From Hindu to Salah: Boubacar's Journey
I spent 23 years searching for meaning in agnostic. Then a taxi driver changed everything.
I grew up agnostic in Abuja. Faith was part of the furniture — always there, rarely examined. My aunt took us to church every the Sabbath, and I went because that's what you did.
By 14, I had questions nobody could answer. The concept of religious authority never sat right with me, no matter how many ministers I asked. They all said the same thing: 'Just have faith.' But faith without understanding felt like walking blindfolded.
I met Islam through a taxi driver. It wasn't dramatic — it was a chance meeting at a conference. Aisha didn't preach. he just lived with a stillness I'd never seen before. When I asked about it, he said, 'I talk to God five times a day. It's hard to be anxious when you do that.'
I started reading. Not because I was converting — because I was curious. The Quran's insistence on the absolute oneness of God was like a key turning in a lock I didn't know was there. No intermediaries. No complexity. Just you and your Creator.
I took my shahada on a Wednesday in November. The imam at the downtown mosque was patient with my pronunciation. Three strangers hugged me afterward.
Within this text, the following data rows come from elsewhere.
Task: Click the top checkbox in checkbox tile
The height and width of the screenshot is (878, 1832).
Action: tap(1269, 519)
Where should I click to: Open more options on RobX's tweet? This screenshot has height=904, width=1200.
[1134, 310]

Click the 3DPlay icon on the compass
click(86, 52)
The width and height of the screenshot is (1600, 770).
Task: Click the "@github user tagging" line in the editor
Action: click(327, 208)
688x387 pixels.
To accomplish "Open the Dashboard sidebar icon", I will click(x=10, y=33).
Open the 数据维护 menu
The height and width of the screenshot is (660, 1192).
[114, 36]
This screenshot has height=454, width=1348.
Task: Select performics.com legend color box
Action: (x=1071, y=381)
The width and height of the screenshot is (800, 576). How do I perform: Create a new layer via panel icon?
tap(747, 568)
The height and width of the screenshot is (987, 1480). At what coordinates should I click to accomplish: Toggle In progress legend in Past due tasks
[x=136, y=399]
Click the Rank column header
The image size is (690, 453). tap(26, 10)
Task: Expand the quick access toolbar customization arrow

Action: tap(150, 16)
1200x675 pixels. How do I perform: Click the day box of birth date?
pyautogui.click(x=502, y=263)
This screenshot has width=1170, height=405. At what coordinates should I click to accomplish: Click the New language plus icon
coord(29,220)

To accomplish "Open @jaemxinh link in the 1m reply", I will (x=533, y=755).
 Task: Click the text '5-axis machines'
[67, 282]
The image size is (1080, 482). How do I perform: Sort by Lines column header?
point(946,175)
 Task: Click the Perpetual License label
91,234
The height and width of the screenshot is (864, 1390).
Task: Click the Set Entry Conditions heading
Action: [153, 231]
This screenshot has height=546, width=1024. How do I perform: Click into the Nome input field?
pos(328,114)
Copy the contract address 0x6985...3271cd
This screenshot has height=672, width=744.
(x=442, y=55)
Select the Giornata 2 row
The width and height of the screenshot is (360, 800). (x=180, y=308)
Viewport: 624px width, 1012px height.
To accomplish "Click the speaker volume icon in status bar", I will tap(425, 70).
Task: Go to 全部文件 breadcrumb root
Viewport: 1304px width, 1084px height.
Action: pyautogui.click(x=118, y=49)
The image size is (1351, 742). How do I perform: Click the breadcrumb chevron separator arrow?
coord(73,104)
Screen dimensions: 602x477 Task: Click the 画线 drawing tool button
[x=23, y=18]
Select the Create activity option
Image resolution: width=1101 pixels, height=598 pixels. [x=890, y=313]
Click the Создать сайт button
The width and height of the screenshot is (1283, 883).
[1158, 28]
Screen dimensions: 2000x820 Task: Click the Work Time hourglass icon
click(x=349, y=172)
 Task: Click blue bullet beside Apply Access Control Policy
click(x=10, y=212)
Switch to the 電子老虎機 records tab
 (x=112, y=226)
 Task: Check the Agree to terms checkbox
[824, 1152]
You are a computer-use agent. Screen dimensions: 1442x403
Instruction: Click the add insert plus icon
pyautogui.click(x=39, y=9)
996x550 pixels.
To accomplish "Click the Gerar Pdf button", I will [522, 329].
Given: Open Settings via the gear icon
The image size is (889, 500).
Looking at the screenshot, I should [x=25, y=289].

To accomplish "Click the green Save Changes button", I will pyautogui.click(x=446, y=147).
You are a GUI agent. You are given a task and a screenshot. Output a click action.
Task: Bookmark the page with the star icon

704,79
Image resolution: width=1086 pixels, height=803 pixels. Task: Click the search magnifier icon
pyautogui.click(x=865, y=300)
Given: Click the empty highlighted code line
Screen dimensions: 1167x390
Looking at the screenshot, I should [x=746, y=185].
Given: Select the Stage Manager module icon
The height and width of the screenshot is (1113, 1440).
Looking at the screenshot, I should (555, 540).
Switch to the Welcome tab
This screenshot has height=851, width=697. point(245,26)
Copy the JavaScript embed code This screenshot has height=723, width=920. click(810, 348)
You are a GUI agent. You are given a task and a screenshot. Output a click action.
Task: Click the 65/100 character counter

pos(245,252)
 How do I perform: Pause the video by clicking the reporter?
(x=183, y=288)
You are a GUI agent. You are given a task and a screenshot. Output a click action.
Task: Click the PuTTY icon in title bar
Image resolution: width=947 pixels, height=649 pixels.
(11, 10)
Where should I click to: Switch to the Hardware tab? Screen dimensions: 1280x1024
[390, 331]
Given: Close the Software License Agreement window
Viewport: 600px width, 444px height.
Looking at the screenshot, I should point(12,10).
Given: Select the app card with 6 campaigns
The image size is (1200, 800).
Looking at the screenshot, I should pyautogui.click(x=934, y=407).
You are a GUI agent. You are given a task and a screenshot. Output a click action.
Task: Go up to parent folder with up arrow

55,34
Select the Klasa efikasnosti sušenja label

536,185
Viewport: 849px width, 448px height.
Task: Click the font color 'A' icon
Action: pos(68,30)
I cried — not from sadness, but from the overwhelming sense that I'd finally come home.
My family's reaction was anger followed by grudging acceptance. My aunt cried for days. It was the hardest eighteen months of my life.
But two years later, things have softened. My aunt still doesn't fully understand, but she can see I'm at peace. And peace, it turns out, is hard to argue with.
I pray fajr every morning now. In the quiet before dawn, standing alone on my prayer mat, I feel more connected to something real than I ever did in 23 years of agnostic. The shahada wasn't the end of my search. It was the beginning of my peace.